If you would like to read more about how TLS works check out the High Performance Browser Networking guide by O’Reilly. This article includes more information on the handshake and other features of the protocol.
TLS summary
In the above section we have seen how TLS creates a secure channel between your machine and the pfSense box on port 443 to serve up the web console. We also mentioned that certificates are used, so what exactly is their purpose?
Certificates
Certificates are used to identify a party as trustworthy. This is important if you wish to transfer financial data between them and yourselves. They follow the X.509 standard where by a public key certificate chain (called public key infrastructure – PKI) is created. Each certificate is signed by a trusted party and ultimately by a trusted root authority. For example Google, Microsoft or a government department.
As you might imagine from the name, public key certificates are built around the same principles as public key cryptography.
When running the TLS protocol we check the certificate chain of the server to ensure it is trustworthy and the certificate hasn’t expire. If one of these two instances aren’t the case, we see an error same/similar to this:
In pfSense by default you will have a self signed certificate called “webConfigurator default”. You will remember this from when we looked at the Advanced screen. This is the certificate assigned to the pfSense box and used as part of the TLS authentication process.
To access the list of certificates on your system select System > Cert. Manager from the main menu.
This will bring you to the CAs tab. From here select Certificates.
On this screen you should see the certificate details and note that the Issuer (the CA) is self-signed. This is why we are seeing the error as the certificate is not signed by a trusted root.
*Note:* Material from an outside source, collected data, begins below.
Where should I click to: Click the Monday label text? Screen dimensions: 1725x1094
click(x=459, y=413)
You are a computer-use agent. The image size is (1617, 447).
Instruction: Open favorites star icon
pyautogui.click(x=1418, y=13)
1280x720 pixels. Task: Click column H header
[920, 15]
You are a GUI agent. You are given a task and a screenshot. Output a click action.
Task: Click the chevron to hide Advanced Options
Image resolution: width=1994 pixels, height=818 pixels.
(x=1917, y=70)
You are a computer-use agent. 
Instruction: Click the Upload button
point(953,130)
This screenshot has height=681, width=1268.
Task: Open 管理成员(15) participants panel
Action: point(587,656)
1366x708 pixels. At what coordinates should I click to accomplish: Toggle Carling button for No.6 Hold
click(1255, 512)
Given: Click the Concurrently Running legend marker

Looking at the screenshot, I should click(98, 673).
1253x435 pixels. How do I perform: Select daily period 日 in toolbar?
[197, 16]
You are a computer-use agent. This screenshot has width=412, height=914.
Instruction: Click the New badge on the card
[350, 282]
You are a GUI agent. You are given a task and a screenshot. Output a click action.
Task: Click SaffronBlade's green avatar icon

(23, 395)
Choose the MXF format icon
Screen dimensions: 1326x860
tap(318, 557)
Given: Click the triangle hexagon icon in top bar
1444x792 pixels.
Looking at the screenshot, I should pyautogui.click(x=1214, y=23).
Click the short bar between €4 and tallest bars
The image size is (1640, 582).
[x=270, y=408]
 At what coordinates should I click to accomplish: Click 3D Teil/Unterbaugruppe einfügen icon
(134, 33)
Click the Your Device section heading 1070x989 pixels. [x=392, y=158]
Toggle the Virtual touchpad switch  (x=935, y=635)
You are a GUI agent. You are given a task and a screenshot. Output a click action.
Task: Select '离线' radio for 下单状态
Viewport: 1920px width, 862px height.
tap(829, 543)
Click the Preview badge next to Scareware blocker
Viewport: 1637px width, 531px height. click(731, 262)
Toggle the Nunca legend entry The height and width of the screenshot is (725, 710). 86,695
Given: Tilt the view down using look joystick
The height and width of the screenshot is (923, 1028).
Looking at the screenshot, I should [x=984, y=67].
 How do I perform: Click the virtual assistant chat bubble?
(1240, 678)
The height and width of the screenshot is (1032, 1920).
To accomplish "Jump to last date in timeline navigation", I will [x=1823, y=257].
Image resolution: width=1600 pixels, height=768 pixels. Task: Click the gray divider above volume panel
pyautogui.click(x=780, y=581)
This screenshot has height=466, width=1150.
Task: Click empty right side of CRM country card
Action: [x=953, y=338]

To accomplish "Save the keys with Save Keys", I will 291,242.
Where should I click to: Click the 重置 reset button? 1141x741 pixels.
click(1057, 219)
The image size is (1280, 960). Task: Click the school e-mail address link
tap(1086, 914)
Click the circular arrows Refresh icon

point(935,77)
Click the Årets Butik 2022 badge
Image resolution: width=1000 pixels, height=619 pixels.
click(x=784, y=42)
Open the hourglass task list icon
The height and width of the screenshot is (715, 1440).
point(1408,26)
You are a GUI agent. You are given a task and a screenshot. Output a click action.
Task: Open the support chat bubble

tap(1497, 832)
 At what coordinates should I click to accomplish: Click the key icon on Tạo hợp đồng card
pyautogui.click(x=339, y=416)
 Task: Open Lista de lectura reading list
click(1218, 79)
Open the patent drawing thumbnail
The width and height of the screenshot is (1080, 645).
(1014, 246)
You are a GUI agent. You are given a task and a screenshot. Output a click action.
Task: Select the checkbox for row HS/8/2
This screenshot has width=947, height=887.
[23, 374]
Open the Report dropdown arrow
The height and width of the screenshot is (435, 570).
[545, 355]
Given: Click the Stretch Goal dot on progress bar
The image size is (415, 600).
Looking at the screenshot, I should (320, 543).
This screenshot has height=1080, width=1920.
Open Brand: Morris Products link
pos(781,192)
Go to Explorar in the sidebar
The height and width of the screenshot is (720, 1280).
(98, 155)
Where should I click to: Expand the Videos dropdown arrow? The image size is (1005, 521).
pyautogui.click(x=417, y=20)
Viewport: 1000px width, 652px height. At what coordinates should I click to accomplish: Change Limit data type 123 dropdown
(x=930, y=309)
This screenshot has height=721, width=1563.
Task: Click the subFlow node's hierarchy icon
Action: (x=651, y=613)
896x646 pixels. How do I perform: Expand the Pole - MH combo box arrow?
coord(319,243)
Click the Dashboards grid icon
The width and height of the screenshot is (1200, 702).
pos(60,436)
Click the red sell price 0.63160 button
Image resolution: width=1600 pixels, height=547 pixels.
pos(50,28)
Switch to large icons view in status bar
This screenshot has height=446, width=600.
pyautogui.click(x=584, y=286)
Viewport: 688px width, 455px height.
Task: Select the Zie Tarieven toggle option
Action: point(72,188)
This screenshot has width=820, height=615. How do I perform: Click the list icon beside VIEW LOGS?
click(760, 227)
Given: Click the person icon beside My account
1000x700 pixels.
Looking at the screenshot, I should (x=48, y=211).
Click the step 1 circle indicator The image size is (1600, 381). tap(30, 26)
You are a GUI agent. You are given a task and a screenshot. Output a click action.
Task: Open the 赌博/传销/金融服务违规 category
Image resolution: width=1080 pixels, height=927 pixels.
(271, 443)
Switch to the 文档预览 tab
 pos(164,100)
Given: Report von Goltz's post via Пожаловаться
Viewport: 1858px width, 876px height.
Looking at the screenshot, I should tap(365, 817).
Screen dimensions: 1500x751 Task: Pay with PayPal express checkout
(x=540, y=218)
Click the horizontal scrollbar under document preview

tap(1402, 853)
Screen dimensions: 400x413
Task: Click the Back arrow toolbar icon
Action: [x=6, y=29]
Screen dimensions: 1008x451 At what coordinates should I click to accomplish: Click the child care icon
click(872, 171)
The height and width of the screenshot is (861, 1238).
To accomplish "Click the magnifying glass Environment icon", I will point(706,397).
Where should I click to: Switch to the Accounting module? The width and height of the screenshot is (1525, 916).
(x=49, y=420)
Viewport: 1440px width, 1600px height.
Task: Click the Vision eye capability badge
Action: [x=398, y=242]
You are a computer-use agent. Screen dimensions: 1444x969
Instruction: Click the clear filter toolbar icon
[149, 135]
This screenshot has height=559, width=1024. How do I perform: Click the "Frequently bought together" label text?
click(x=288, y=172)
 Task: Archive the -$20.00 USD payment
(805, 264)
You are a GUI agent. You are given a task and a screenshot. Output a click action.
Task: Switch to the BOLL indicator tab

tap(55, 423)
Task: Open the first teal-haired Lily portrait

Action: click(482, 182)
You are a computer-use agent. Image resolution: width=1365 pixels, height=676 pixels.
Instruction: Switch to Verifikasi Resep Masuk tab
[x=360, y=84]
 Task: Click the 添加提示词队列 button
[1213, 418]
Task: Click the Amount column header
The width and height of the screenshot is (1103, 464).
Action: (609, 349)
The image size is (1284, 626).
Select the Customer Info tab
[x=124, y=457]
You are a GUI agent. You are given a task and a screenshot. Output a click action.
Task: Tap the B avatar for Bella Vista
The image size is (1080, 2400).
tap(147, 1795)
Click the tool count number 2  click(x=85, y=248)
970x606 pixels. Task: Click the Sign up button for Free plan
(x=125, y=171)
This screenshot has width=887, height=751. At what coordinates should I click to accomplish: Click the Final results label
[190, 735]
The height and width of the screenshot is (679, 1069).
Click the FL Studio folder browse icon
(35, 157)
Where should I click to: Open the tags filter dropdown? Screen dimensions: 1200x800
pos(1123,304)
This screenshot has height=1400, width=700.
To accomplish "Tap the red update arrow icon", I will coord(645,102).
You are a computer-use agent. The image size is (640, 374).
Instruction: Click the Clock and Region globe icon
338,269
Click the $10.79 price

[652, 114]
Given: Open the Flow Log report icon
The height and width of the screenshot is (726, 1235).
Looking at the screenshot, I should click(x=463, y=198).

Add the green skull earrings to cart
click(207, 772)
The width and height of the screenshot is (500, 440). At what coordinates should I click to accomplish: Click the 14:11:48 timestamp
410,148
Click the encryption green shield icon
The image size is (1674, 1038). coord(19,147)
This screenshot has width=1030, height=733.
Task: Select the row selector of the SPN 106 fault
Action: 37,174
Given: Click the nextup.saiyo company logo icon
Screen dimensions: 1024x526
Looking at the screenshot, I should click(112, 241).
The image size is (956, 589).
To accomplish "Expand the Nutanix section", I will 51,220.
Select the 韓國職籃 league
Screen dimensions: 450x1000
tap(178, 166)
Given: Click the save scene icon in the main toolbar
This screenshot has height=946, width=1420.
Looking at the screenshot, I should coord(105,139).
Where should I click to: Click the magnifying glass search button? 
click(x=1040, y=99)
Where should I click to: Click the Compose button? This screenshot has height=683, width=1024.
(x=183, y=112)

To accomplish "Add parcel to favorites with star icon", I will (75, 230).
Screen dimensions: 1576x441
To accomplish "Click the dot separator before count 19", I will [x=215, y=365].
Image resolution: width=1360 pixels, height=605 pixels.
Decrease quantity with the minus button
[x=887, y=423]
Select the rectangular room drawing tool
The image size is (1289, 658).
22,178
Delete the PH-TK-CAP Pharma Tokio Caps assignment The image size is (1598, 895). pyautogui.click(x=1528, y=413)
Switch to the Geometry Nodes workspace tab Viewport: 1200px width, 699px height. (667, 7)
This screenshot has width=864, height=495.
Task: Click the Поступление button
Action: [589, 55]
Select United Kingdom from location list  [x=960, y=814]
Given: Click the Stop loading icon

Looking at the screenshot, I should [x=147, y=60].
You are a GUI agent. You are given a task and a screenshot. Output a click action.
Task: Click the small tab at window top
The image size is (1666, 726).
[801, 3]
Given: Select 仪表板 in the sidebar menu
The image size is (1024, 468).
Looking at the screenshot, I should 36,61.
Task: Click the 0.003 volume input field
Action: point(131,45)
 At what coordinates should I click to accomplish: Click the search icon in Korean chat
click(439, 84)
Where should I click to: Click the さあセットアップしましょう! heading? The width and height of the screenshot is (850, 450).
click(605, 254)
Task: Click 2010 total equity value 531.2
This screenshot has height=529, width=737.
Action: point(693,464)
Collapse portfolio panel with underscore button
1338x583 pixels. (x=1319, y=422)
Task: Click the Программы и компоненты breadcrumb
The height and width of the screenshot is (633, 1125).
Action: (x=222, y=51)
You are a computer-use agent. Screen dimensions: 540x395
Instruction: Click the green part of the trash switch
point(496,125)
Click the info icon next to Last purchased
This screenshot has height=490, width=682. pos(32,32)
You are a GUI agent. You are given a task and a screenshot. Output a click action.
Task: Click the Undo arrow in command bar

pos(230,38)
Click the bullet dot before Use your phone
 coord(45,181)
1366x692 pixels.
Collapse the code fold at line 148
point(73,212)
As this is our local network we do not need to worry about purchasing a signed certificate. If you are interested in importing the self signed certificate however and trusting it in your browser – you can follow the steps here and also here for Mac users.
When we come to setup a VPN we will be creating a CA and also client and server certificates. More on this however in further posts.
Summary
In this post we briefly looked at TLS which explained the error we see when we login to pfSense web console. In addition it very briefly introduced us to RSA and X.509 certificates.
These topics will be covered in more detail in later posts. Next we will look at some further features in pfSense.